= Beginning of Section =

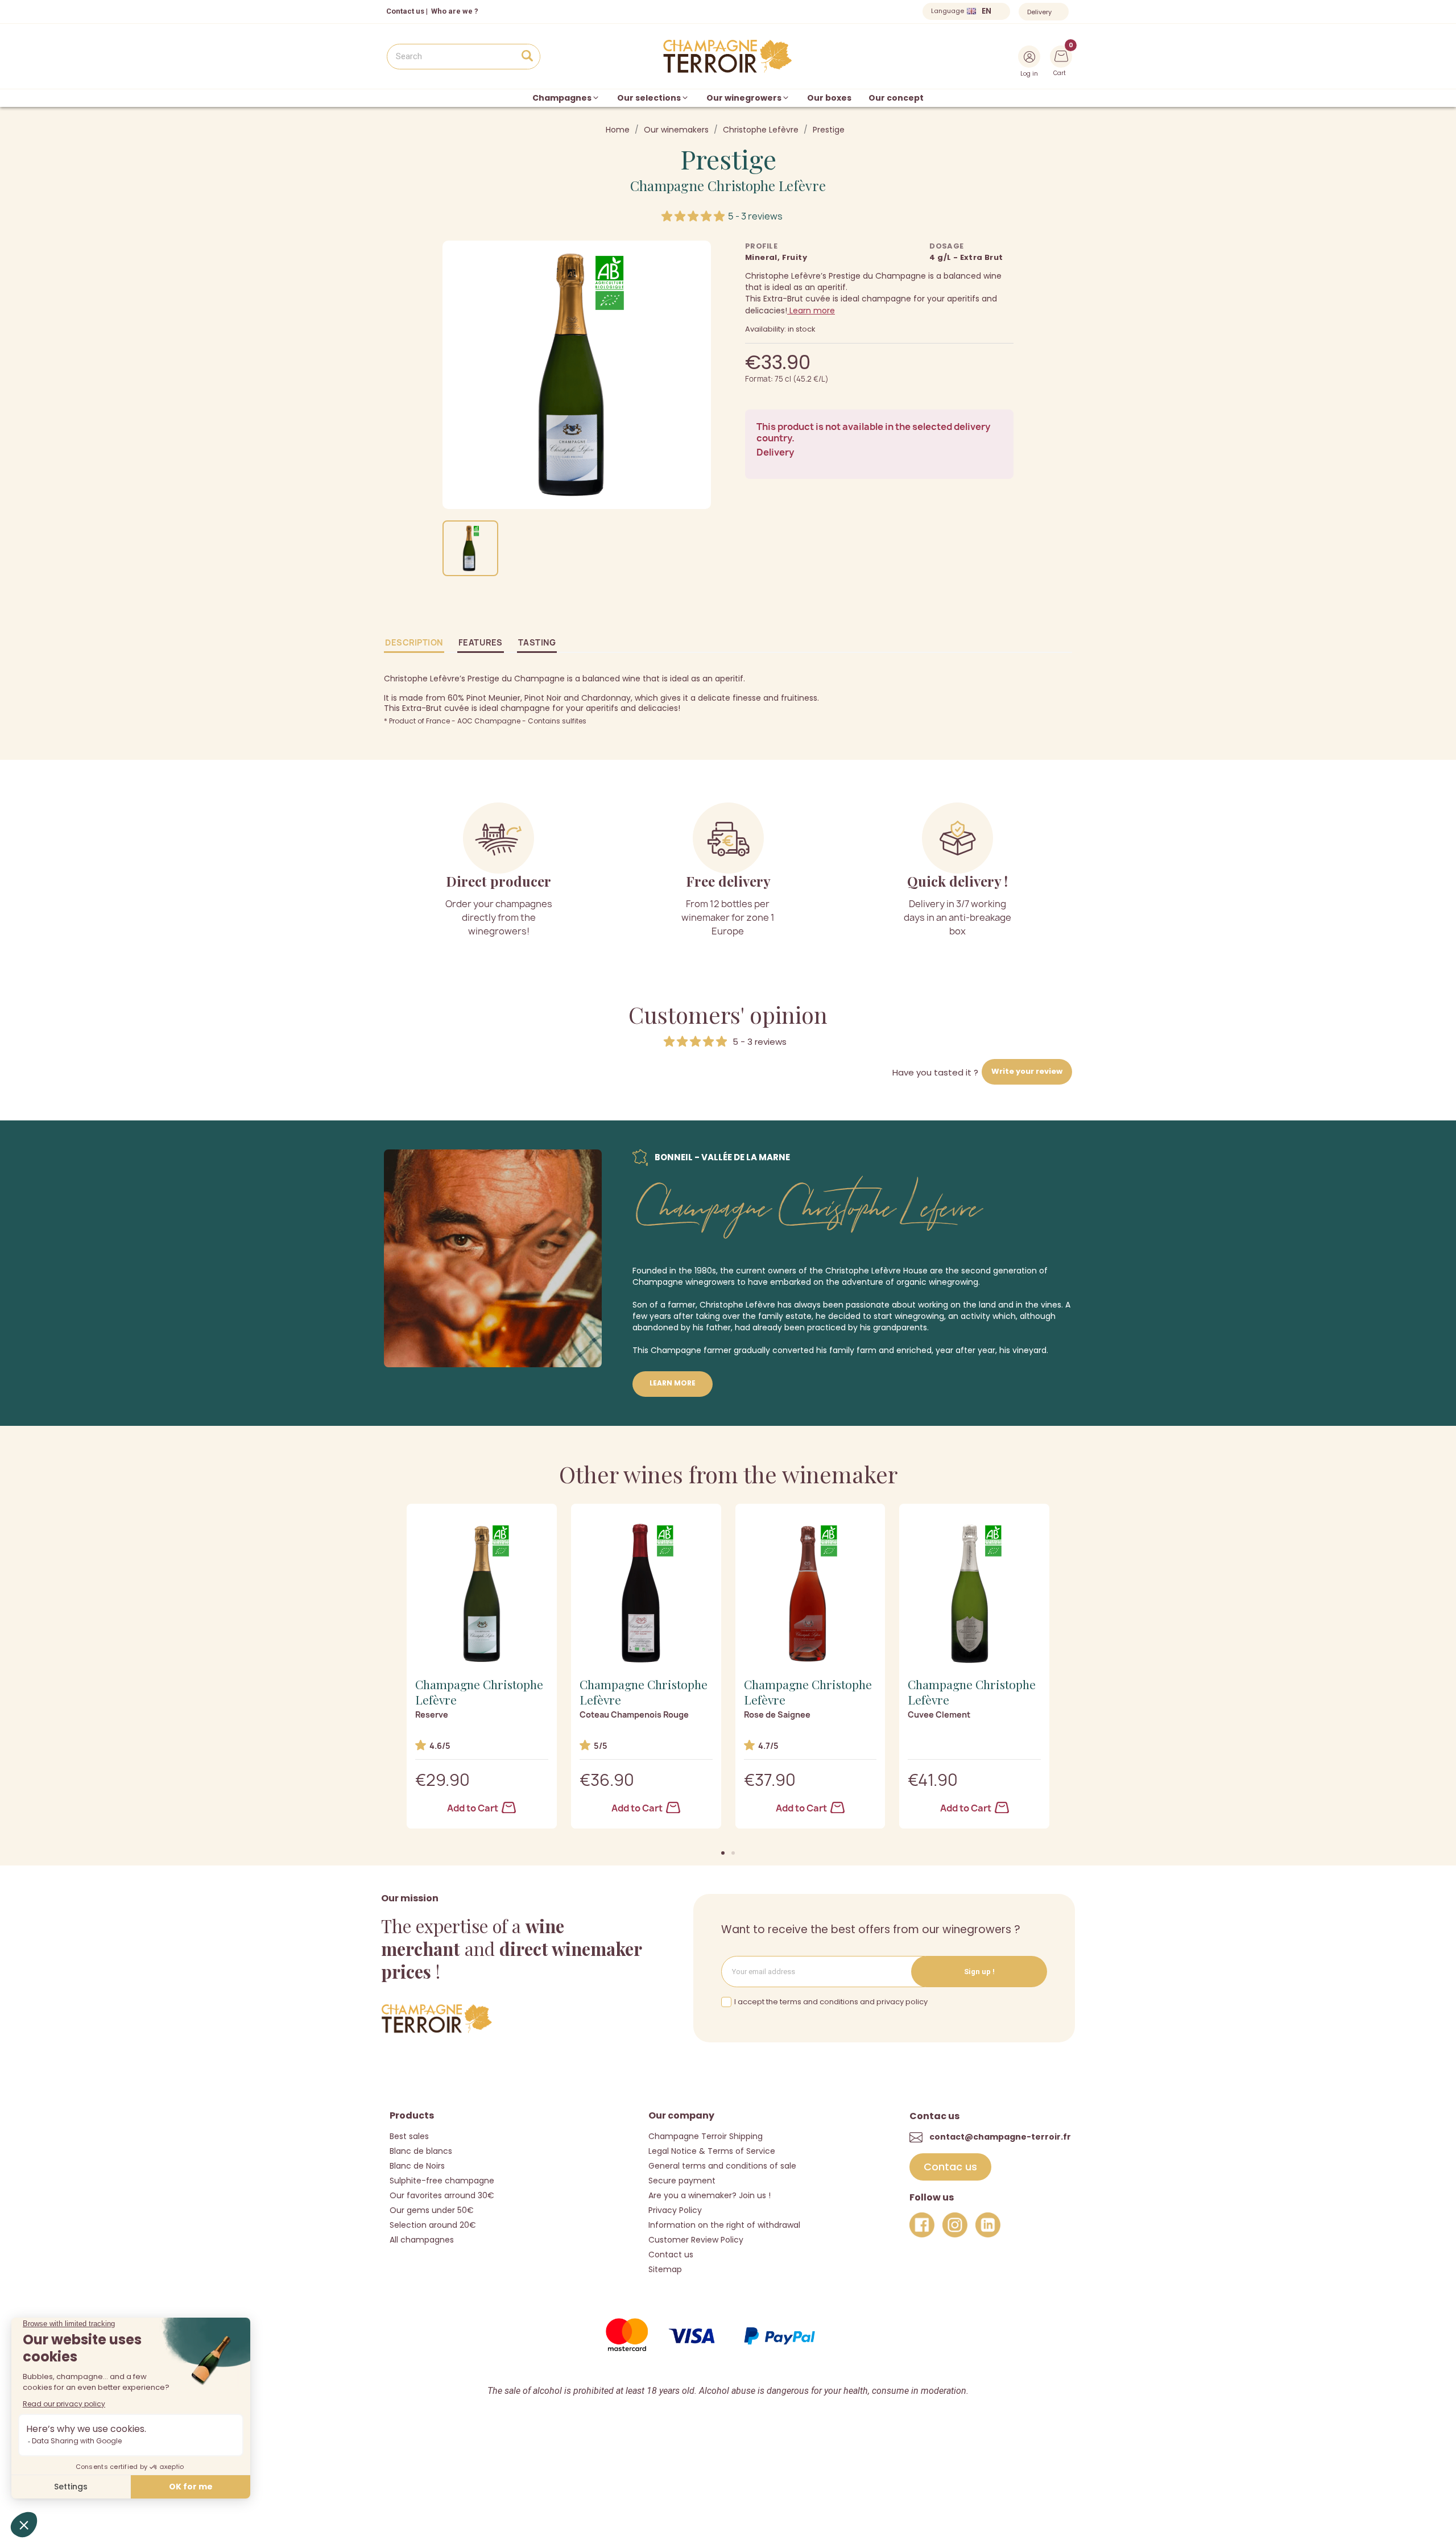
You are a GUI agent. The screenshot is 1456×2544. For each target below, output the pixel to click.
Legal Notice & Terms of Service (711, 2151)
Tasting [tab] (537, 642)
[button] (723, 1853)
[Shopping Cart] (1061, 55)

= End of Section =
= Beginning of Section =

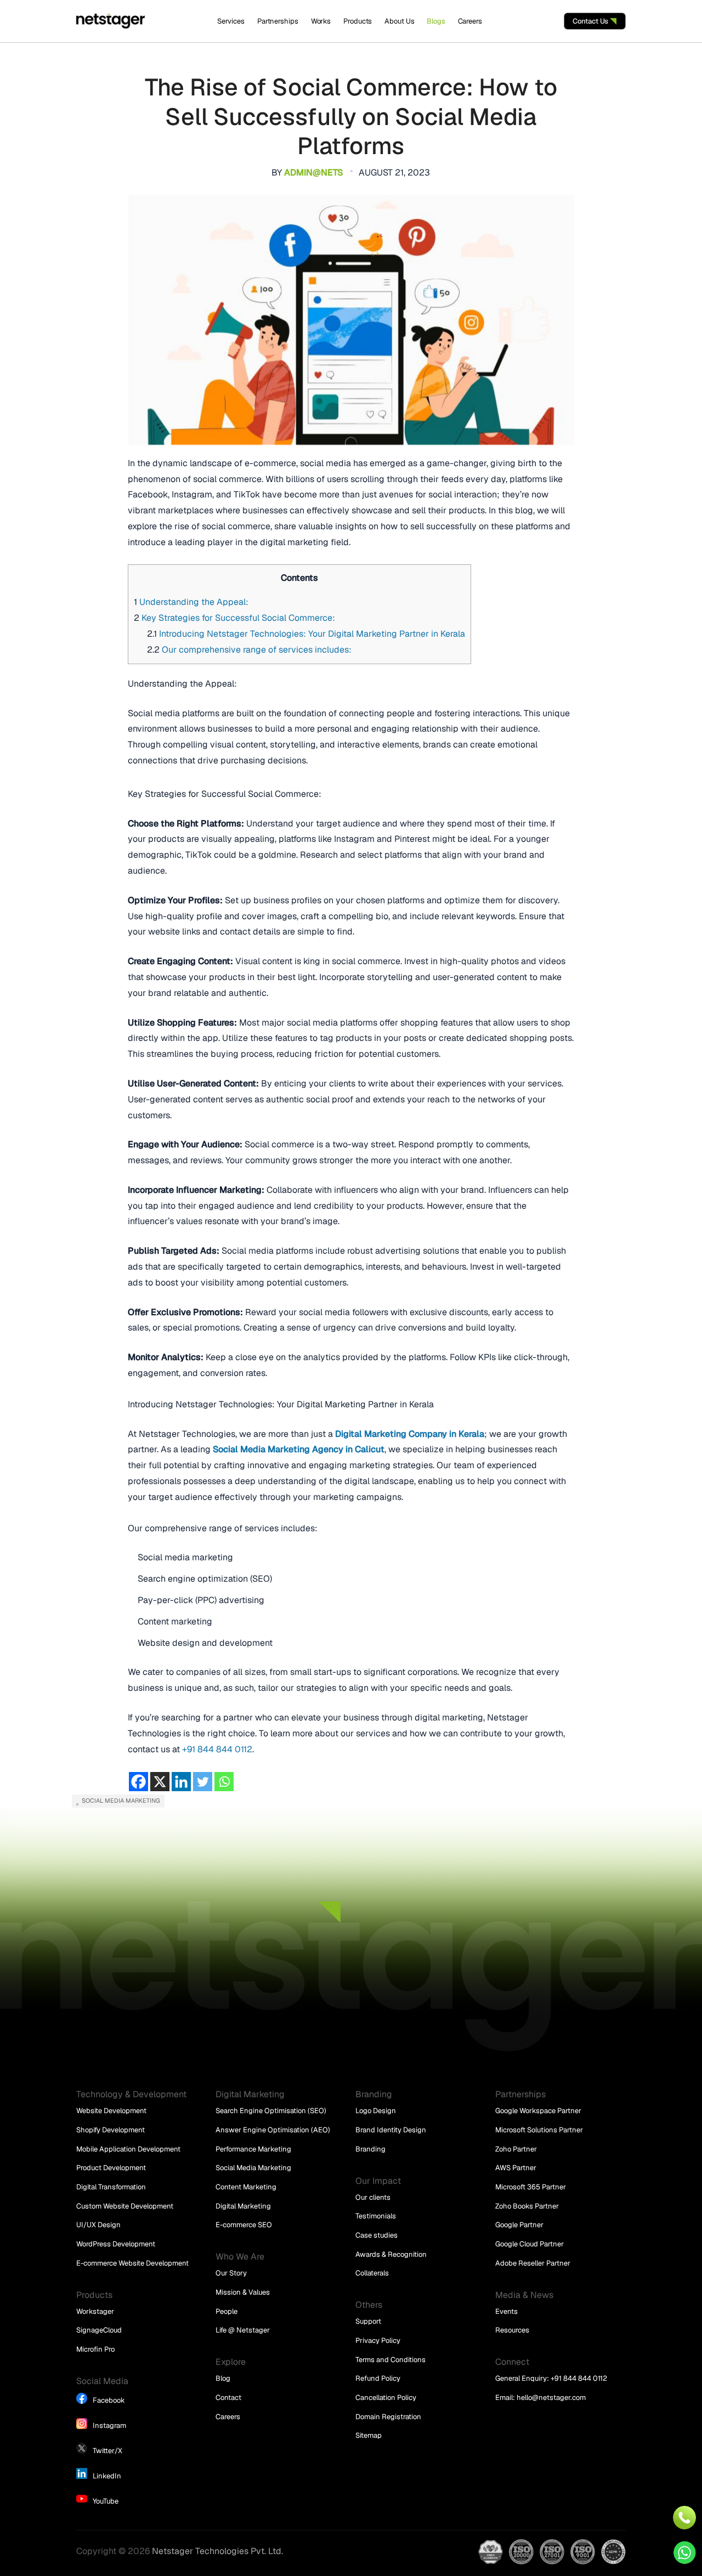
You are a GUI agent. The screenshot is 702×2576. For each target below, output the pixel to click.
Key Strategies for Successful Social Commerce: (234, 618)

= End of Section =

What is expected: From the line holding "Legal Notice & Terms of Service (711, 2151)" to the line holding "[Shopping Cart] (1061, 55)", inclusive, restate each line above exactly as written.

Written answer:
Legal Notice & Terms of Service (711, 2151)
Tasting [tab] (537, 642)
[button] (723, 1853)
[Shopping Cart] (1061, 55)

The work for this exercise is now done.